_ARBEITSANWEISUNGEN_.
(a) Wie heißt laut dem Bericht über die Löcher im Fenster des Flüchtlingsheims die Polizeisprecherin, die zitiert wird?
(b) Geben Sie aus dem Bericht über die Löcher im Fenster des Flüchtlingsheims den Abschnitt von „Thomas Krause Im“ bis einschließlich „Polizeisprecherin Nicole Buchfink.“ wortgetreu wieder.
(c) Knüpfen Sie an das Ende des Berichts über die Löcher im Fenster des Flüchtlingsheims an und führen Sie ihn weiter.

_LESETEXT_.
....................
Ermittlungen:

Rätselraten um Löcher im Fenster von Flüchtlingsheim

Waren es Schüsse aus einem Luftgewehr? Was bei dem Vorfall am Dienstagabend vor der Flüchtlingsunterkunft in der Ueckermünder Chausseestraße passiert ist, wird ermittelt. Die Polizei will dann entscheiden, ob der Staatsschutz einbezogen wird.

Im Fenster rechts der Flüchtlingsunterkunft in Ueckermünde hat die Polizei die beschädigte Stellen am Mittwoch markiert. Wer sie verursacht hat, ist noch unklar.
Thomas Krause Im Fenster rechts der Flüchtlingsunterkunft in Ueckermünde hat die Polizei die beschädigte Stellen am Mittwoch markiert. Wer sie verursacht hat, ist noch unklar.

Zur Beruhigung der angespannten Situation beim Thema Flüchtlinge dürfte der Vorfall nicht beitragen. Doch genau zu Ruhe und Besonnenheit ruft die Polizei in diesem Fall auf. „Ich kann verstehen, dass sich Menschen Sorgen machen, aber hier gibt es noch ganz, ganz viele Fragezeichen“, sagte Polizeisprecherin Nicole Buchfink.
....................
_ROHDATEN_.
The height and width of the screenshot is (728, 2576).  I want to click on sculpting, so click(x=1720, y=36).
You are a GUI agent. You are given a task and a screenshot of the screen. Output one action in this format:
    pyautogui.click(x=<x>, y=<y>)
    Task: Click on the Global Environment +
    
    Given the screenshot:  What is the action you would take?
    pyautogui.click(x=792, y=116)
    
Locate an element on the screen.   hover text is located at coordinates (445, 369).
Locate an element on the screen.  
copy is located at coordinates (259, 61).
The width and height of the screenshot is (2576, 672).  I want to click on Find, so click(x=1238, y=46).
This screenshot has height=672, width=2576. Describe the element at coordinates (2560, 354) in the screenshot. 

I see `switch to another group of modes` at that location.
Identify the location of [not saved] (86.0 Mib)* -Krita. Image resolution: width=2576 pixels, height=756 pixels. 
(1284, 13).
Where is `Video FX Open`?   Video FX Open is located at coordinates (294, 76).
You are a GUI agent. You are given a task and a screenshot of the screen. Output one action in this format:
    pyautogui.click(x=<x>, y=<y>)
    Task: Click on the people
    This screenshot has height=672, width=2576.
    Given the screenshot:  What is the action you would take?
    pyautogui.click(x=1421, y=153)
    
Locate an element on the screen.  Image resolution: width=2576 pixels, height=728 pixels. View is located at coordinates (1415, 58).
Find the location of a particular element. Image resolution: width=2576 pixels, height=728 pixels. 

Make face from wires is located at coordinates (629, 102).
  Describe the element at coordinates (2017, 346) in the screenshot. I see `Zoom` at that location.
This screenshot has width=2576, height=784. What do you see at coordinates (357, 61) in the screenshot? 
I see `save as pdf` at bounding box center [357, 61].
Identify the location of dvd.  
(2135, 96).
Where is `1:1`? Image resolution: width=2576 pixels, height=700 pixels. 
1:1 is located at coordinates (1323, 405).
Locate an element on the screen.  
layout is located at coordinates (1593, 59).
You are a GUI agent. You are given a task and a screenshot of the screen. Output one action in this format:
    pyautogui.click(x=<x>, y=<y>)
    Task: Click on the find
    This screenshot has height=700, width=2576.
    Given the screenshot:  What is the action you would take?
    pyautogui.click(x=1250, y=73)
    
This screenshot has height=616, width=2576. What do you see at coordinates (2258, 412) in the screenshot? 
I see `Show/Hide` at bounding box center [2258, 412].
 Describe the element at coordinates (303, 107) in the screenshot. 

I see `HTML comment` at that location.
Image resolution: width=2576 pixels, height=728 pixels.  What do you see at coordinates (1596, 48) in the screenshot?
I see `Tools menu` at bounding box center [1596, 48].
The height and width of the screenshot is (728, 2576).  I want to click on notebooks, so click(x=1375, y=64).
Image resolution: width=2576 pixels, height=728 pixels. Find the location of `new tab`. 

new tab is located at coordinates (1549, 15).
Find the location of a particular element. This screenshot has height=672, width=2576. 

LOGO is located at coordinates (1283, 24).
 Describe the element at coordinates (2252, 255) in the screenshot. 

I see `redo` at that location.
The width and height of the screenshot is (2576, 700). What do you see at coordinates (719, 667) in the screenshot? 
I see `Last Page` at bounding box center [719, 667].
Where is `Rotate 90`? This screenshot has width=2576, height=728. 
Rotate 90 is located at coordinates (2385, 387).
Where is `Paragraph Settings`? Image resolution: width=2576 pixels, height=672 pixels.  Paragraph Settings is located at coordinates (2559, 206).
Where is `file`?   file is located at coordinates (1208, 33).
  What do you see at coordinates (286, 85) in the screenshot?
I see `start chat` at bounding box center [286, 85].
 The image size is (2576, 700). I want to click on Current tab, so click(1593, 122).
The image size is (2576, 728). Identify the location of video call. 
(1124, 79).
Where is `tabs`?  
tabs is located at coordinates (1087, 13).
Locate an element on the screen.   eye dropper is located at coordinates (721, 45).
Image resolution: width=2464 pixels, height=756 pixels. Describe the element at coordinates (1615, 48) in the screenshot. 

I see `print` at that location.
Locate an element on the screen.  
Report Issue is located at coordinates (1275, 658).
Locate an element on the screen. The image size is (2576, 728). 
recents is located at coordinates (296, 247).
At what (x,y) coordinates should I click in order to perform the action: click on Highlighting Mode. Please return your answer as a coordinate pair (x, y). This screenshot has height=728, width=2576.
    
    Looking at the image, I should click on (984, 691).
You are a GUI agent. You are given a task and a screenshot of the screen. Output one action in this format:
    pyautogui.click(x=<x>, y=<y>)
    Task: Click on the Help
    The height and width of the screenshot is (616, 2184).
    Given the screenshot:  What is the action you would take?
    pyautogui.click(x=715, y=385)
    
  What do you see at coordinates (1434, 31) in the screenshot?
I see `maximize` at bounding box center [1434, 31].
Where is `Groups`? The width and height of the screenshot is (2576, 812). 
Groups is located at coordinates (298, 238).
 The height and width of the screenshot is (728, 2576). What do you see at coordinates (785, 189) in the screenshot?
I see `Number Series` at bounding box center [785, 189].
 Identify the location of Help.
....................
_ANTWORTEN PRO AUFGABE_.
(a) Nicole Buchfink

(b)
Thomas Krause Im Fenster rechts der Flüchtlingsunterkunft in Ueckermünde hat die Polizei die beschädigte Stellen am Mittwoch markiert. Wer sie verursacht hat, ist noch unklar.

Zur Beruhigung der angespannten Situation beim Thema Flüchtlinge dürfte der Vorfall nicht beitragen. Doch genau zu Ruhe und Besonnenheit ruft die Polizei in diesem Fall auf. „Ich kann verstehen, dass sich Menschen Sorgen machen, aber hier gibt es noch ganz, ganz viele Fragezeichen“, sagte Polizeisprecherin Nicole Buchfink.

(c)
Was war passiert? Ein Mitarbeiter der Volkssolidarität Uecker-Randow hatte sich gemeldet und erzählt, dass am Dienstagabend auf ein Gebäude der VS in der Ueckermünder Chausseestraße, in dem derzeit auch Flüchtlinge leben, geschossen worden sei, vermutlich mit einem Luftgewehr. Ein Fenster sei beschädigt worden. In dem Raum schlief seinen Angaben zufolge ein vierjähriges Mädchen. „Das ist jetzt eine andere Dimension“, sagte der Mann.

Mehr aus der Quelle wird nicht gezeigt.